-- WORK TO BE COMPLETED --
From the first line to the last, transcribe the data exactly and skip the pictures.

-- DATA RECORDS --
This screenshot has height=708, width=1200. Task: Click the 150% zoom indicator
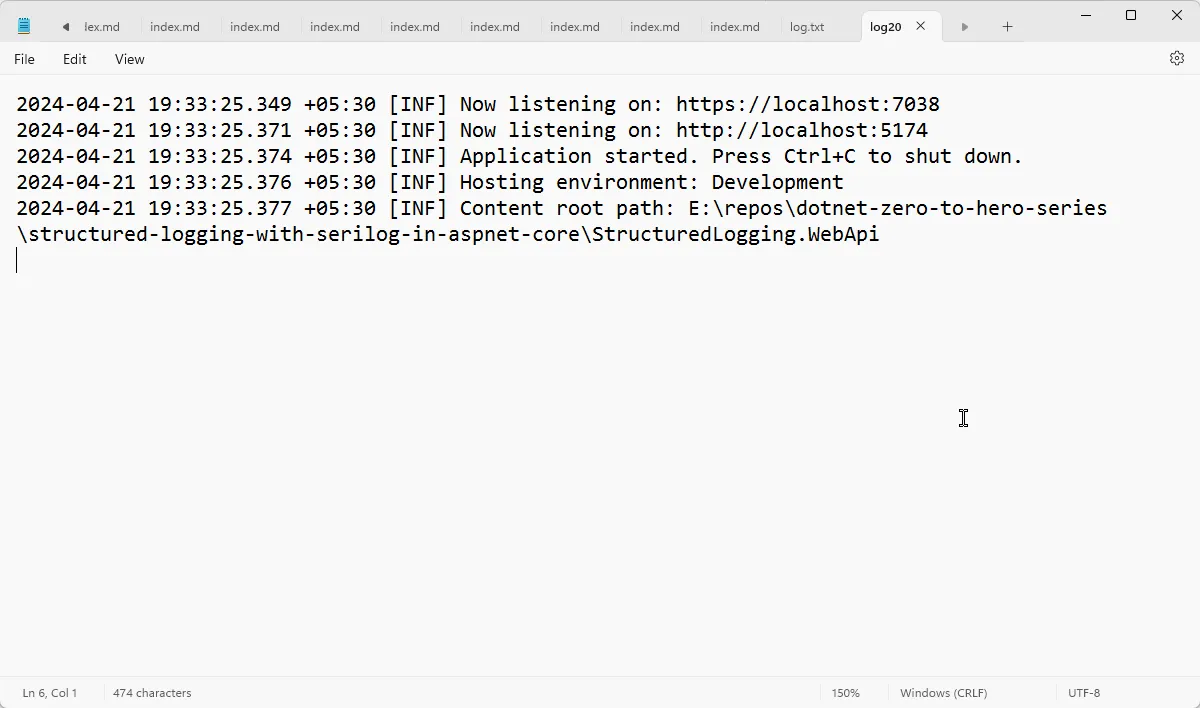845,692
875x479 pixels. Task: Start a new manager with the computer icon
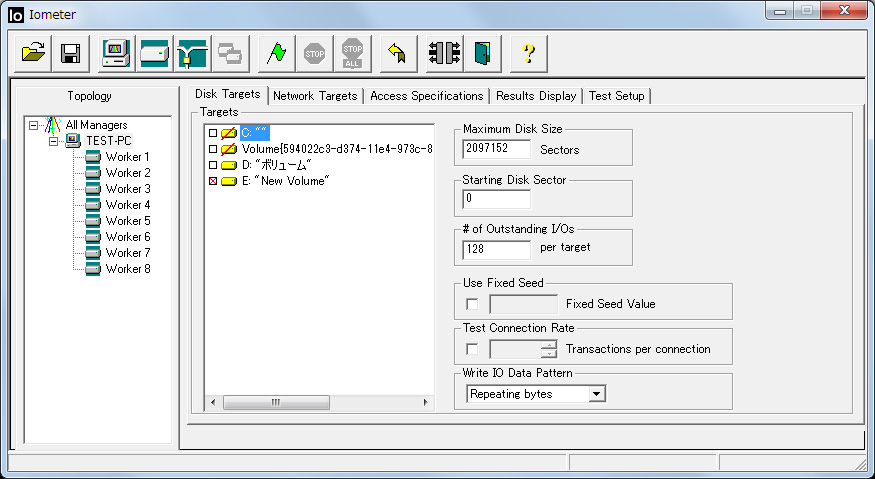click(x=117, y=54)
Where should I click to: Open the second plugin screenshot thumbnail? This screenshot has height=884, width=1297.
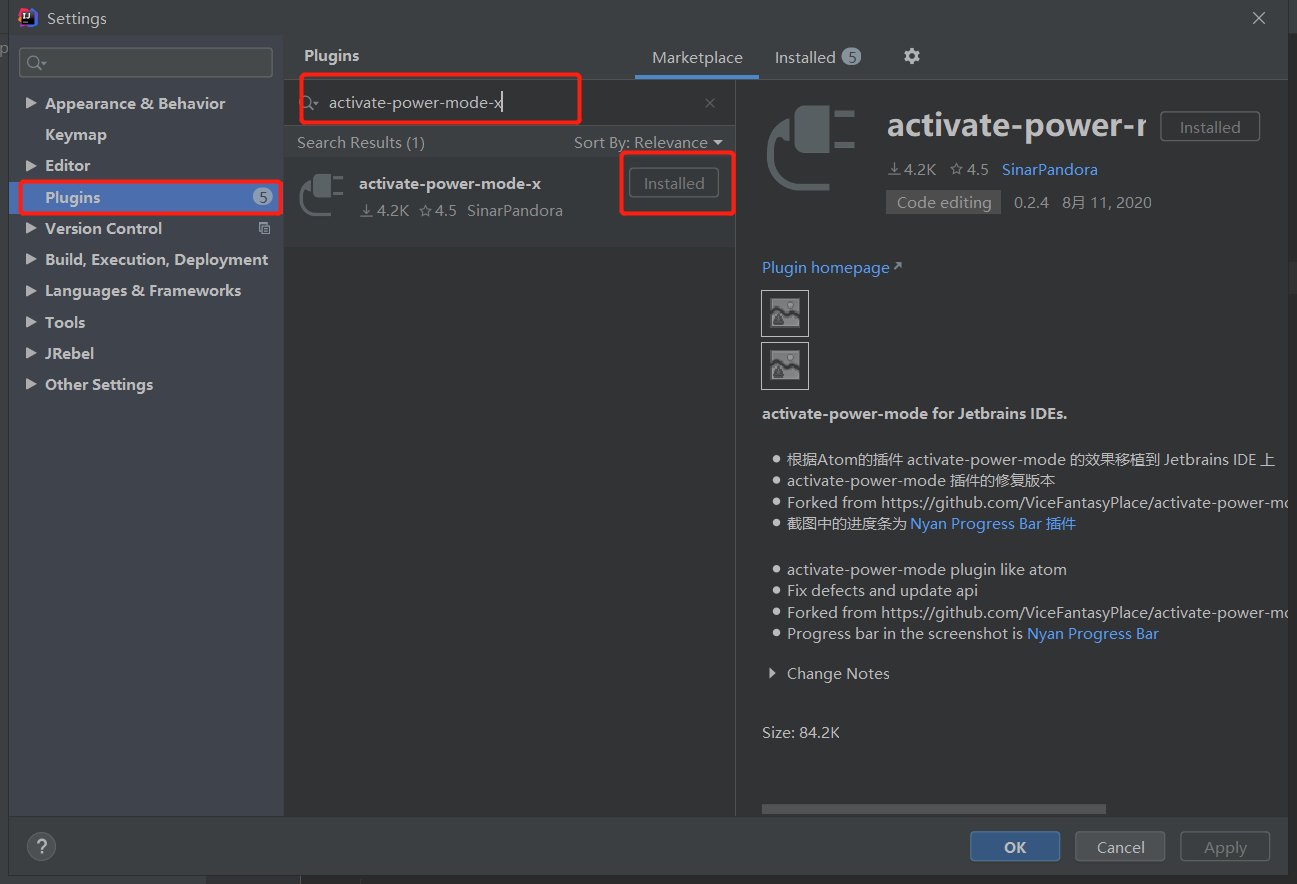point(785,366)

-- RESULT --
This screenshot has height=708, width=1200. Task: Click the 150% zoom indicator
845,692
875x479 pixels. Task: Start a new manager with the computer icon
click(x=117, y=54)
Where should I click to: Open the second plugin screenshot thumbnail? This screenshot has height=884, width=1297.
point(785,366)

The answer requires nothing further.